Your instructions: When you copy the records that follow, please keep every word exactly as it is and leave out the pictures.

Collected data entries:
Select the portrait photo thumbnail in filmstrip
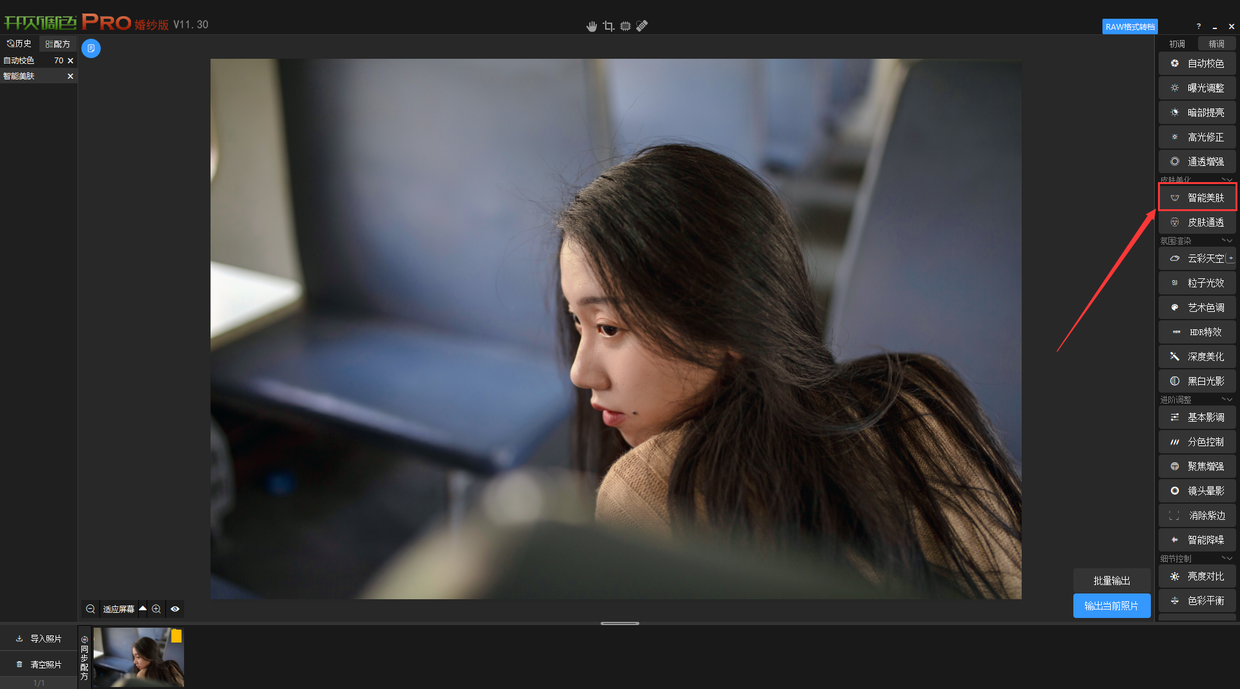 (138, 657)
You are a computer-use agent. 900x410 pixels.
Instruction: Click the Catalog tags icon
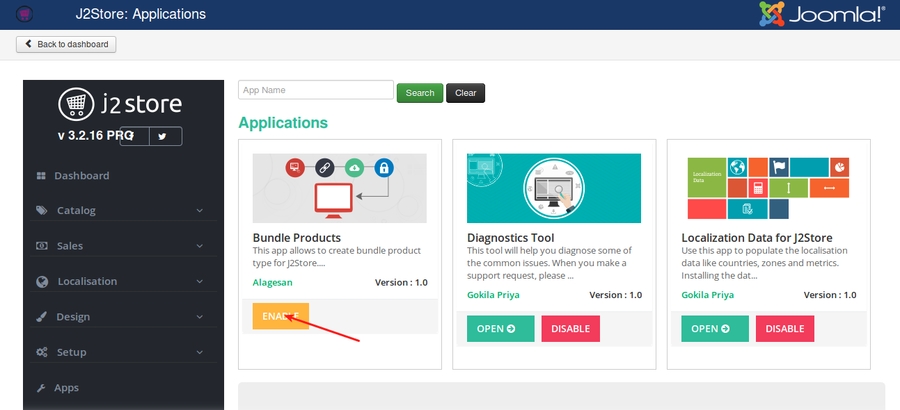(x=41, y=211)
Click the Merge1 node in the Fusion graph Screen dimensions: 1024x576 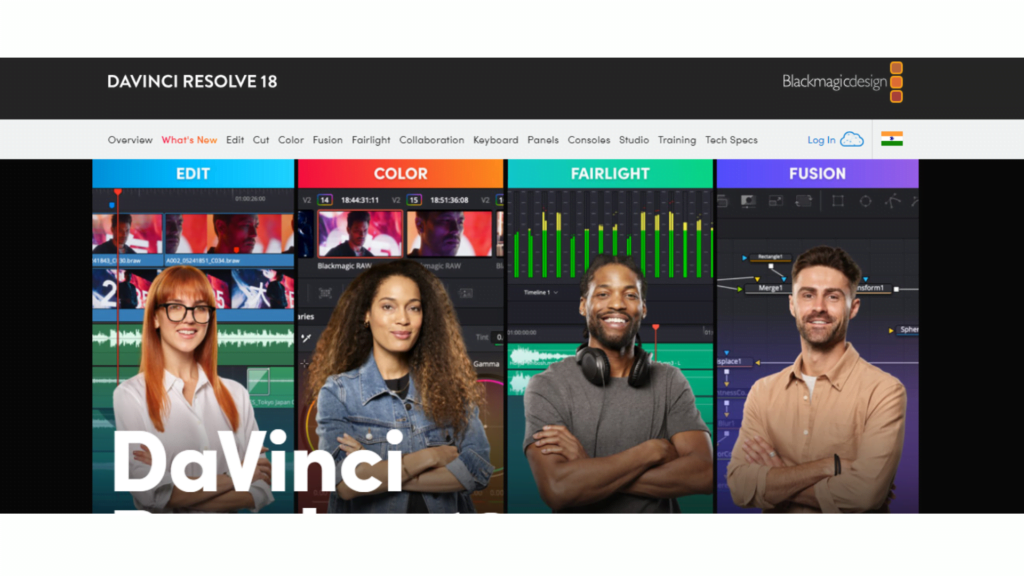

Written response:
Select the portrait photo thumbnail in filmstrip
 (138, 657)
You are a computer-use agent. 900x410 pixels.
Instruction: Click the Catalog tags icon
(x=41, y=211)
Click the Merge1 node in the Fusion graph Screen dimensions: 1024x576 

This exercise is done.